Finding into death of Finding Peter Graham Chaucer

Deceased

Peter Graham Chaucer

Demographics

48y, male

Date of death

2015-10-05

Finding date

2017-02-20

Cause of death

Injuries sustained when struck by a train

AI-generated summary

A 48-year-old man with mental health issues including depression and possible bipolar disorder died by suicide following train strike. He had a complex presentation with diagnostic uncertainty between bipolar affective disorder and borderline personality disorder, managed by both private psychiatrist Dr G. and public mental health services at Peninsula Health. Key clinical issues included: inconsistent coordination between private and public services with conflicting diagnostic opinions undermining patient trust; non-compliance with medications partly due to distrust of clinicians; reluctance by Emergency Department and CLIPS to admit for inpatient assessment despite repeated presentations with suicidal ideation; inadequate recognition of deteriorating condition including violence, homelessness, and police involvement; and inappropriate involvement of ex-wife (subject to family violence intervention order) as carer despite safety concerns. Clinicians acted reasonably individually, but system failed to provide coordinated care or appropriate escalation.

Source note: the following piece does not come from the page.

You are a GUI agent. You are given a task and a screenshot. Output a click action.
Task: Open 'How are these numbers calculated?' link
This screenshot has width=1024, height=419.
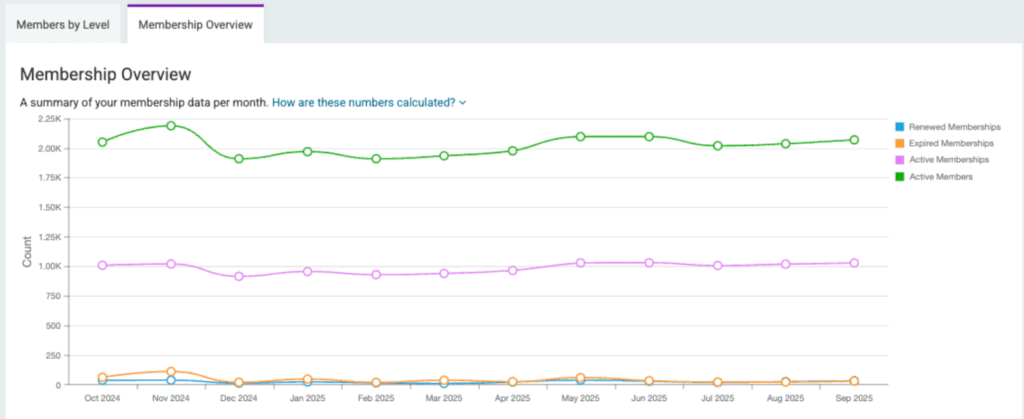point(363,102)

AI-generated summary and tagging — may contain inaccuracies; refer to original finding for legal purposes.

Contributing factors

  • Suicide by intentional act
  • Diagnostic disagreement between private and public psychiatrists regarding bipolar disorder vs borderline personality disorder
  • Lack of coordination between private psychiatrist and public mental health services
  • Patient distrust of clinicians exacerbated by conflicting medical opinions
  • Non-compliance with medications due to distrust and chaotic circumstances
  • Reluctance of Emergency Department to admit despite patient requests and multiple presentations with suicidal ideation
  • Inadequate recognition of deteriorating mental state and escalating risk
  • Homelessness and unstable housing
  • Police involvement and family violence intervention order
  • Involvement of ex-wife as carer despite family violence issues creating conflict of interest

Coroner's recommendations

  1. The Office of the Chief Psychiatrist and Royal Australian and New Zealand College of Psychiatrists should develop a shared protocol or guidelines for clinicians sharing responsibility for patient care across public and private sectors, addressing communication, transparency of arrangements with patients and carers, clinical responsibility in periods of crisis, and negotiated care planning.
  2. Peninsula Health to establish and implement formal process to support shared care arrangements between mental health services and other private practitioners.
  3. Peninsula Health to review and redevelop service-wide system to support recognition and identification of deteriorating clients (clinical, social and behavioural markers) with process of review and escalation.
  4. Review current escalation processes across Clinical Risk Committee, Clinical Handover, Clinical Review, Case Conferencing, and Carer Led Escalation.
  5. Review relevant Clinical Practice Guidelines to incorporate explicit guidelines relating to objective assessment and management of alcohol or other drug use including Blood Alcohol Concentration, Urine Drug Screening and Breathalyser testing.
  6. Review process and criteria for development of Risk management plans including timeliness and interim plans.
  7. Victorian Government to consider issue of carers who are also affected family members in intervention orders when responding to Royal Commission into Family Violence recommendations 97-100.